Exercise prompt →
Your copy of the entries below should hold exactly the lines from the one containing "This screenshot has height=429, width=804." to the one containing "This screenshot has height=205, width=286.", inclusive, and no pictures.

[Stored data entries]
______

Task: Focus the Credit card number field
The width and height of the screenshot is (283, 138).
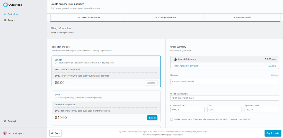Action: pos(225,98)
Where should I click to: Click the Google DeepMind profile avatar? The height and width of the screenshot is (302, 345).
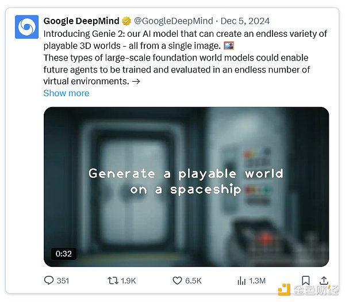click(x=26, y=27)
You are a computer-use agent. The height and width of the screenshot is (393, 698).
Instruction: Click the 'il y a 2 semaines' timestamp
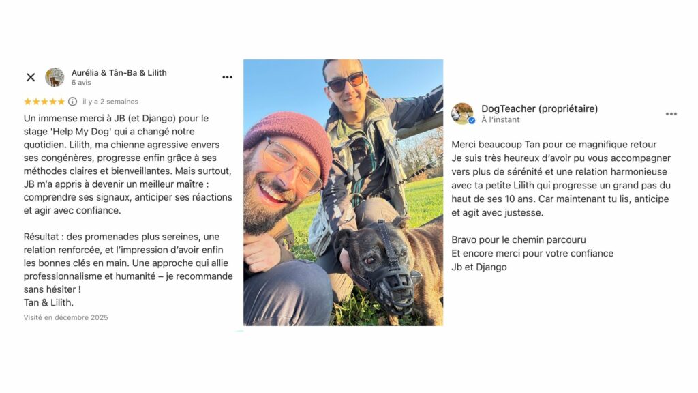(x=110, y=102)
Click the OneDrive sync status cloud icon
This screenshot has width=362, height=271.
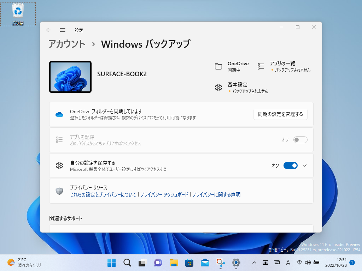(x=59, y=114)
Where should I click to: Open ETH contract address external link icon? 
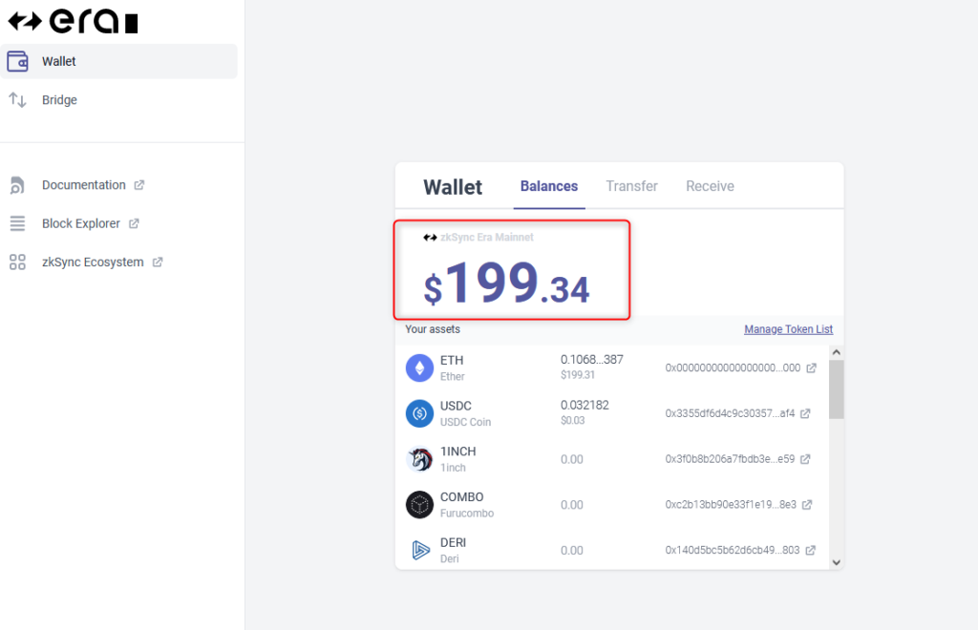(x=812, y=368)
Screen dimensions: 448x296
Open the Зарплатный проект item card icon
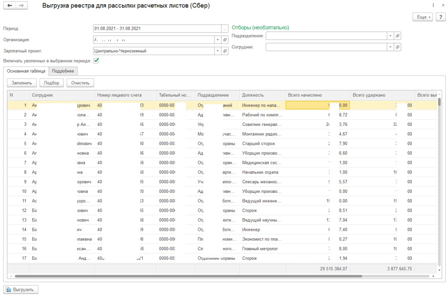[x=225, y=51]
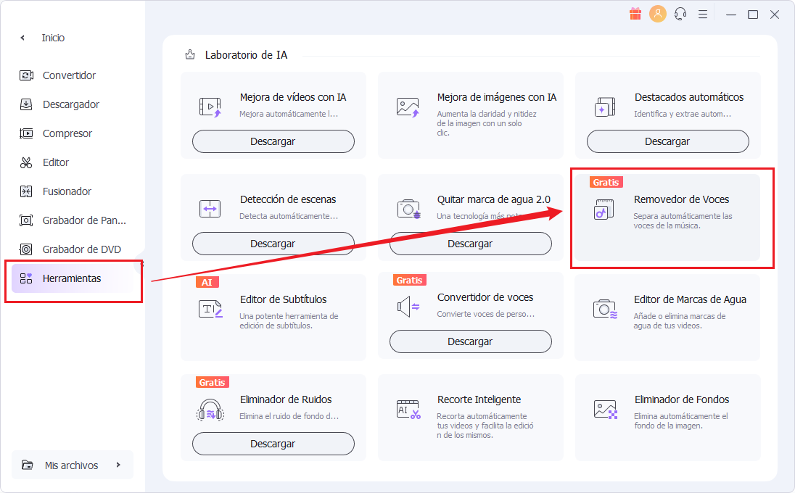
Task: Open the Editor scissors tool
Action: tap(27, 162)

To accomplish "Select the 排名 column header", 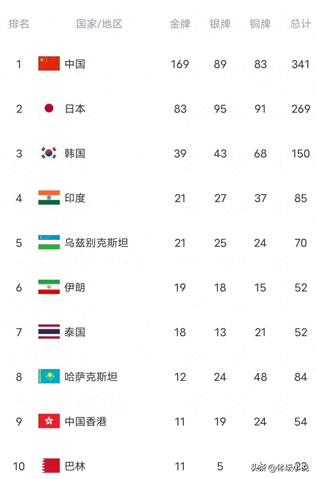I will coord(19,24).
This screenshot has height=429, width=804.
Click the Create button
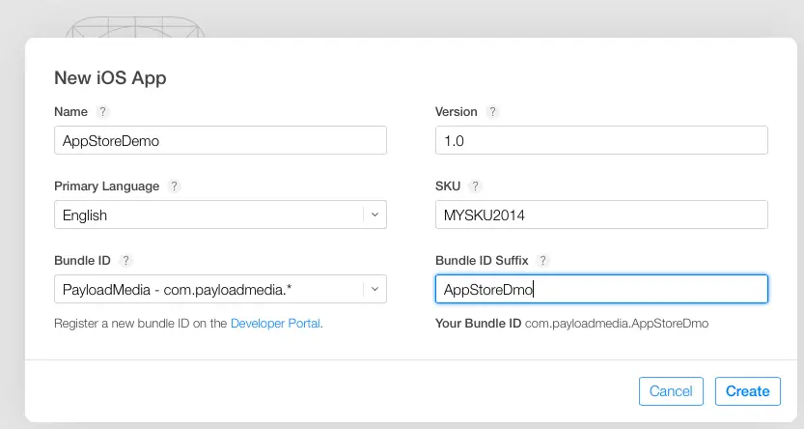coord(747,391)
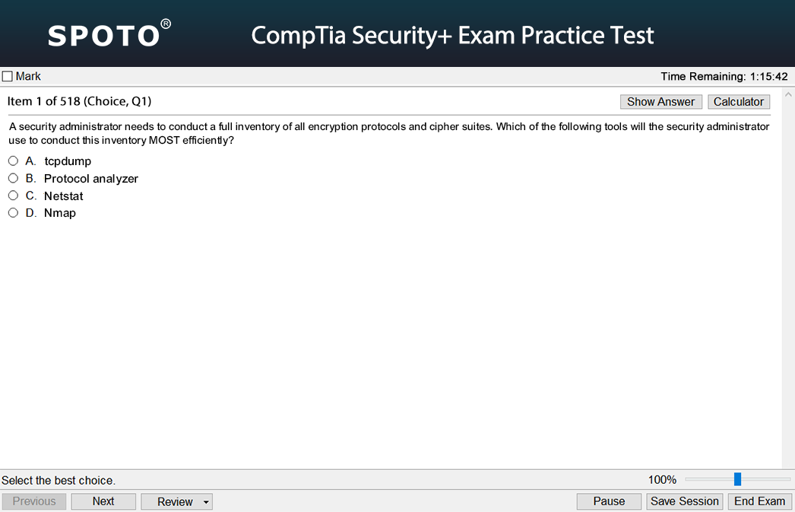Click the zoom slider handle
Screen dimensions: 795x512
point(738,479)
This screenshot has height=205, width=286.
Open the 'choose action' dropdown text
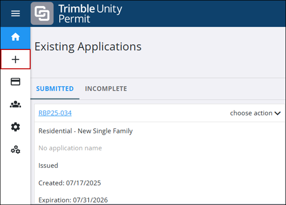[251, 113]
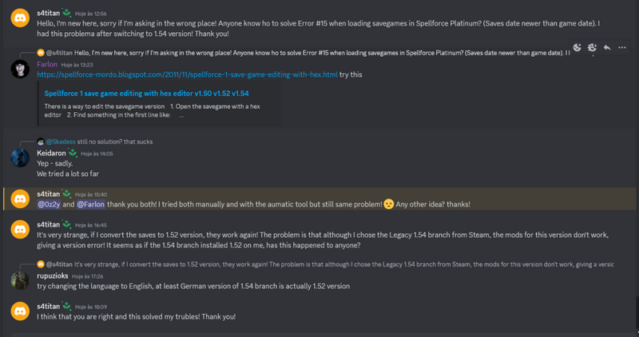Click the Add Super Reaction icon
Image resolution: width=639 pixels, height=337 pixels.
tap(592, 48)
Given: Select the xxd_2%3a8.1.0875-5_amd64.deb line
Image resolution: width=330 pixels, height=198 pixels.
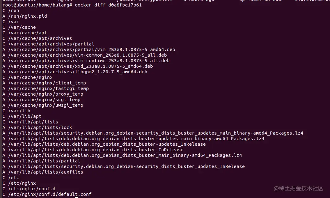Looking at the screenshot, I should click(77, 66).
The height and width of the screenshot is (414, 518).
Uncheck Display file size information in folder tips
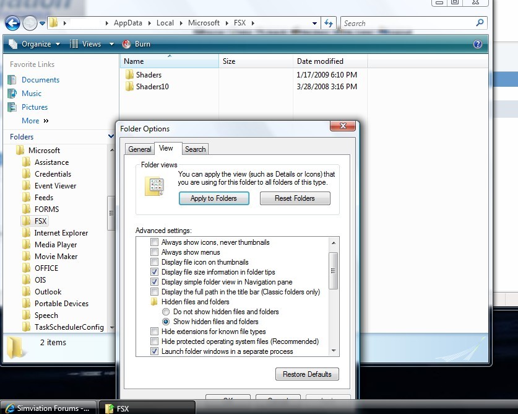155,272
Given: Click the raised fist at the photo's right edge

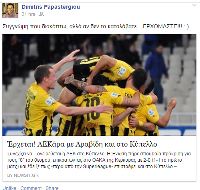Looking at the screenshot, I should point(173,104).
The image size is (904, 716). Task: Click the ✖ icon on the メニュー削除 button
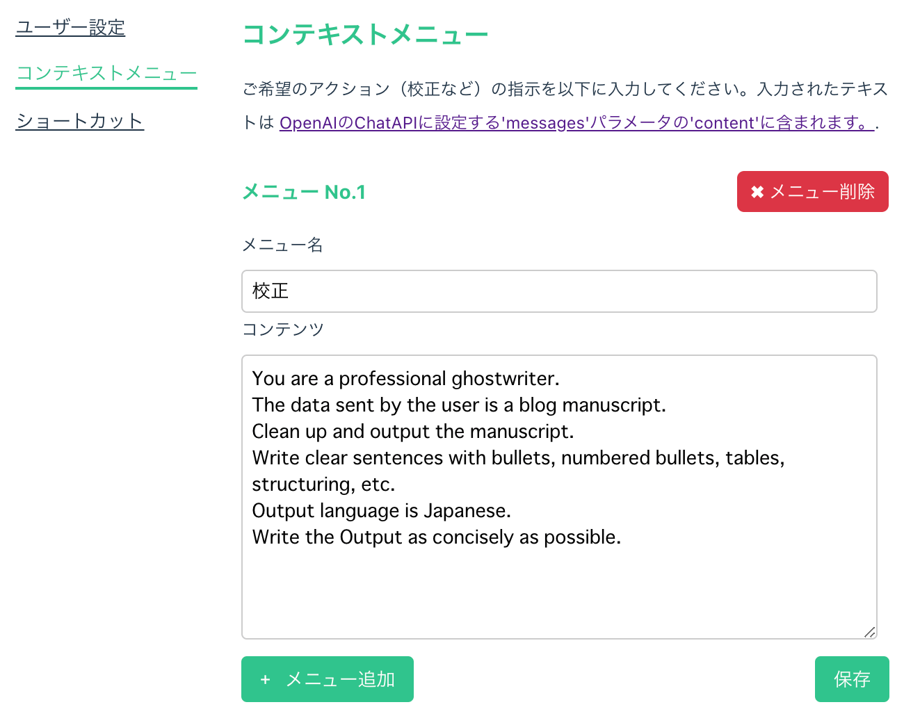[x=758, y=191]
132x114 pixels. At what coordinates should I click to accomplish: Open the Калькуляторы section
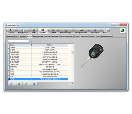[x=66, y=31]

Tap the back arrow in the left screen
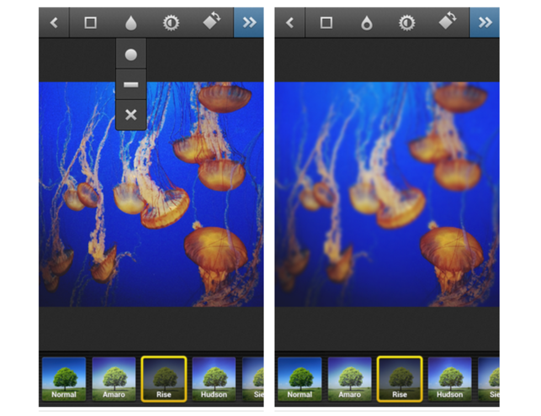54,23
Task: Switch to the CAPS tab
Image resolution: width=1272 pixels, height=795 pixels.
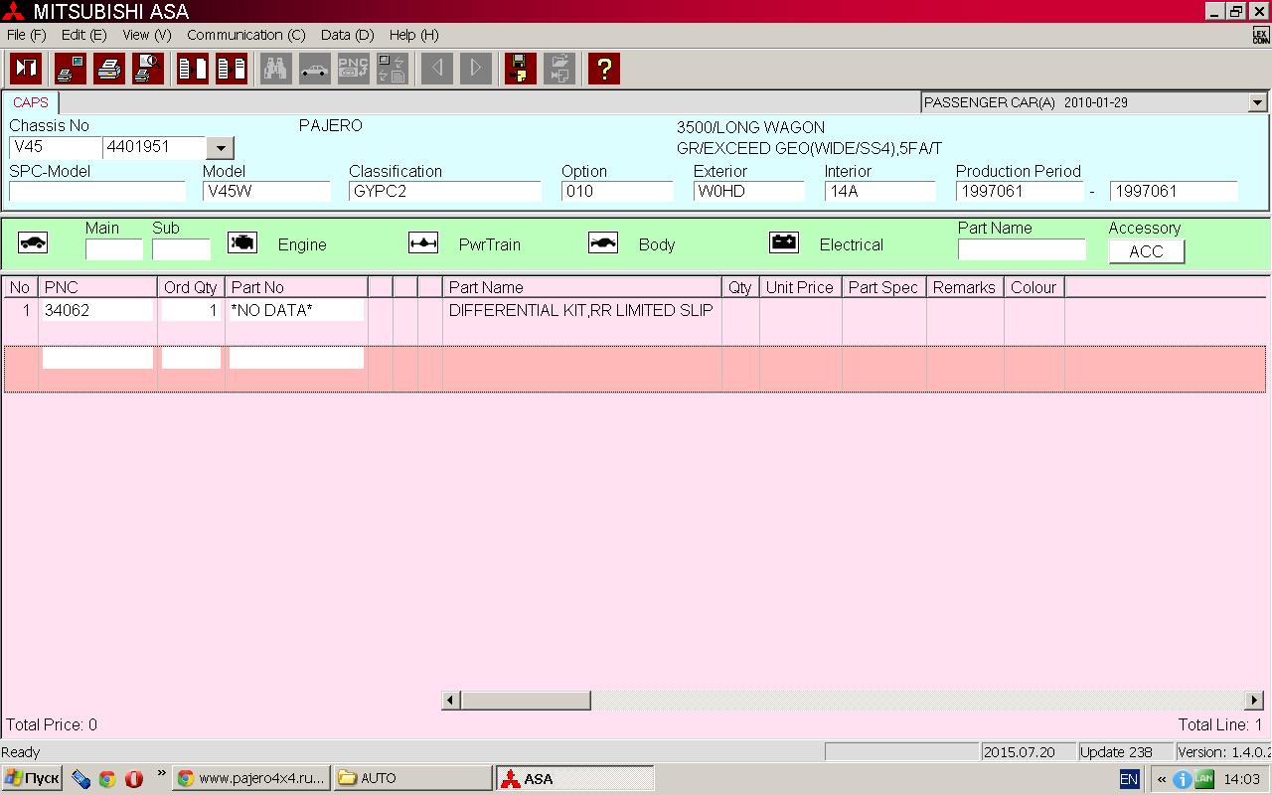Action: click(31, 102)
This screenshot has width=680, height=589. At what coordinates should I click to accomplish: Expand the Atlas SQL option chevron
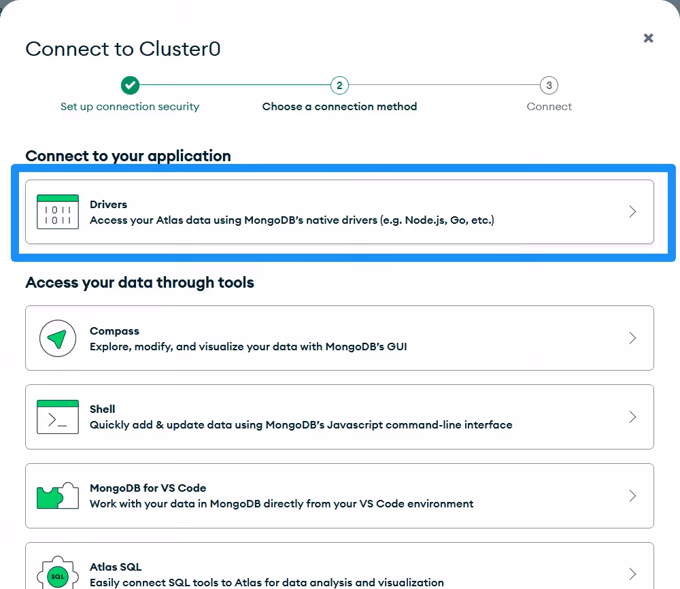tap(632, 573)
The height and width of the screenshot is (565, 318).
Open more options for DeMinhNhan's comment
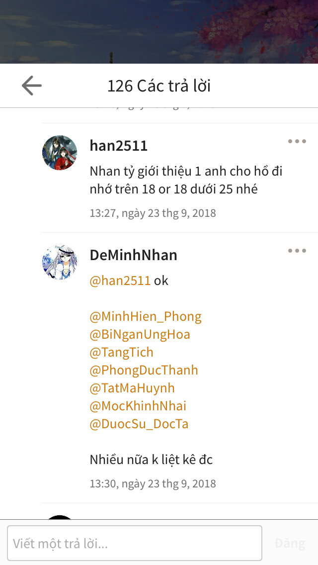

______

Reply →
This screenshot has height=429, width=804.
Click the Create button
coord(747,391)
Click the zoom slider handle
Screen dimensions: 795x512
point(738,479)
This screenshot has height=205, width=286.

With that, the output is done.